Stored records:
--------------------------------

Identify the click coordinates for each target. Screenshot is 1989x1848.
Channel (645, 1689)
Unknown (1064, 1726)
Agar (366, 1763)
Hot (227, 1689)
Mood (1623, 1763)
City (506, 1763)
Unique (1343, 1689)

--------------------------------

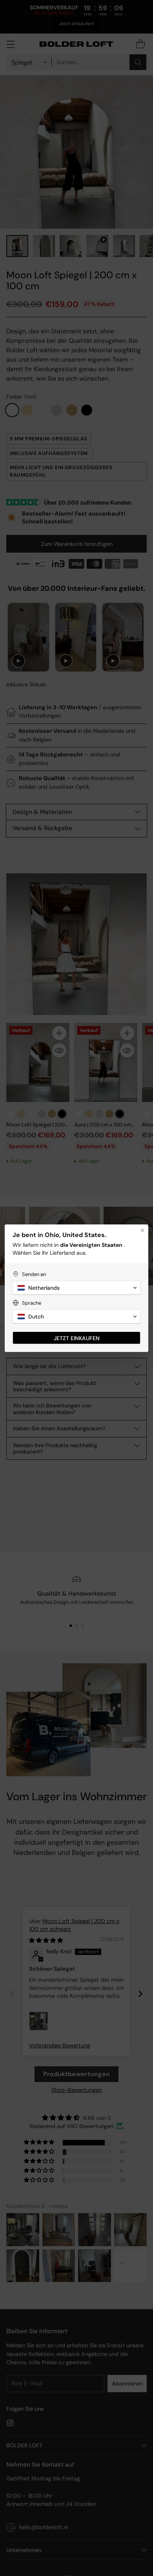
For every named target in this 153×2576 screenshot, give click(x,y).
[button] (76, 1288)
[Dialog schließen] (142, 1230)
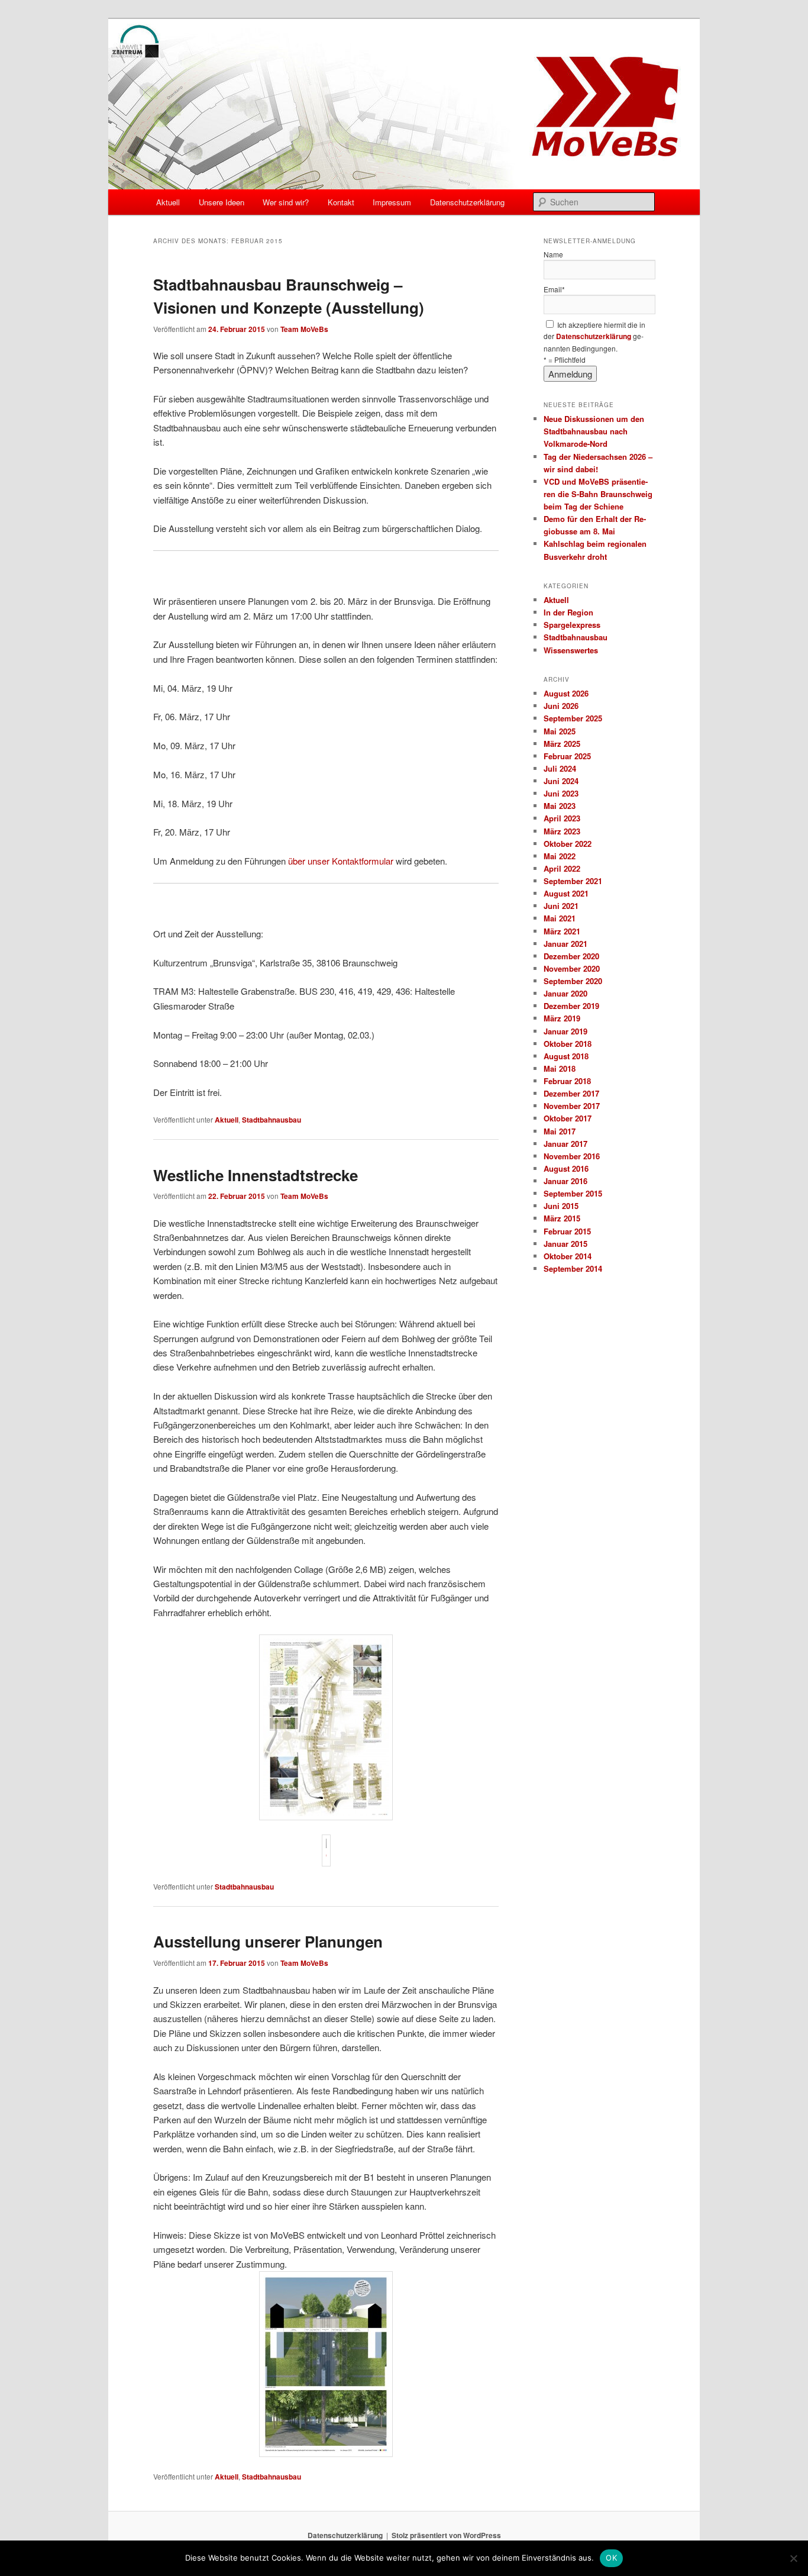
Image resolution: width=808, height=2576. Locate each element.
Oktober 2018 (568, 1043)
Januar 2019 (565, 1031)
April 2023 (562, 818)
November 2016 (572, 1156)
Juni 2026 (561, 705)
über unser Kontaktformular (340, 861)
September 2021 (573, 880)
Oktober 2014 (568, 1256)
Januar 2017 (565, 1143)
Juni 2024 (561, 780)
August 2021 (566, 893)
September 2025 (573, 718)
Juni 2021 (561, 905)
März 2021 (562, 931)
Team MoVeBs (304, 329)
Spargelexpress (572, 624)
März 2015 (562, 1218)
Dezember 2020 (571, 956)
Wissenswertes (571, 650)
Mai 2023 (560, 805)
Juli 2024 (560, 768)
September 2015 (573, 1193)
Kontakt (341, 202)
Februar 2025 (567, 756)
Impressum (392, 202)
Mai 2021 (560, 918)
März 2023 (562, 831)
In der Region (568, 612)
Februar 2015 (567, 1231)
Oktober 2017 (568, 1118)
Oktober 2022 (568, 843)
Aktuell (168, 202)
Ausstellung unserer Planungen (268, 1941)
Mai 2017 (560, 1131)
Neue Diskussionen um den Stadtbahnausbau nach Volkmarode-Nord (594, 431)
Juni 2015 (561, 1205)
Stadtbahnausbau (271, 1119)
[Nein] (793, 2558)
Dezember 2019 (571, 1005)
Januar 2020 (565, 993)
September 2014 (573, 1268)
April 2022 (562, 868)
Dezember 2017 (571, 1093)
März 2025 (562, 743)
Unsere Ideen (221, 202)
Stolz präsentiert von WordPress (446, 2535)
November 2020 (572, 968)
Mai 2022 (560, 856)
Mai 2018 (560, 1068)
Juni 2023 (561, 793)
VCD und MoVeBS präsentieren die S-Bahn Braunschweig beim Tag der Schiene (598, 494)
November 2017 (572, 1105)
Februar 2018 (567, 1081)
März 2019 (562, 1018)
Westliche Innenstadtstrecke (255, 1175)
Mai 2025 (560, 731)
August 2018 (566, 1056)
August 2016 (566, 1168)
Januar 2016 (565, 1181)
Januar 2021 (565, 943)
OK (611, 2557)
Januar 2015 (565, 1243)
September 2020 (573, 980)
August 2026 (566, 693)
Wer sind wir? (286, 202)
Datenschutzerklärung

--------------------------------

#### ACTIVITY
Where the data above reaches the line holding "Januar 2015 (565, 1243)", begin printing, and stop after the line holding "Datenschutzerklärung". Each line must be reproduced exactly, with nothing else added.

#### ANSWER SPACE
Januar 2015 (565, 1243)
September 2020 (573, 980)
August 2026 (566, 693)
Wer sind wir? (286, 202)
Datenschutzerklärung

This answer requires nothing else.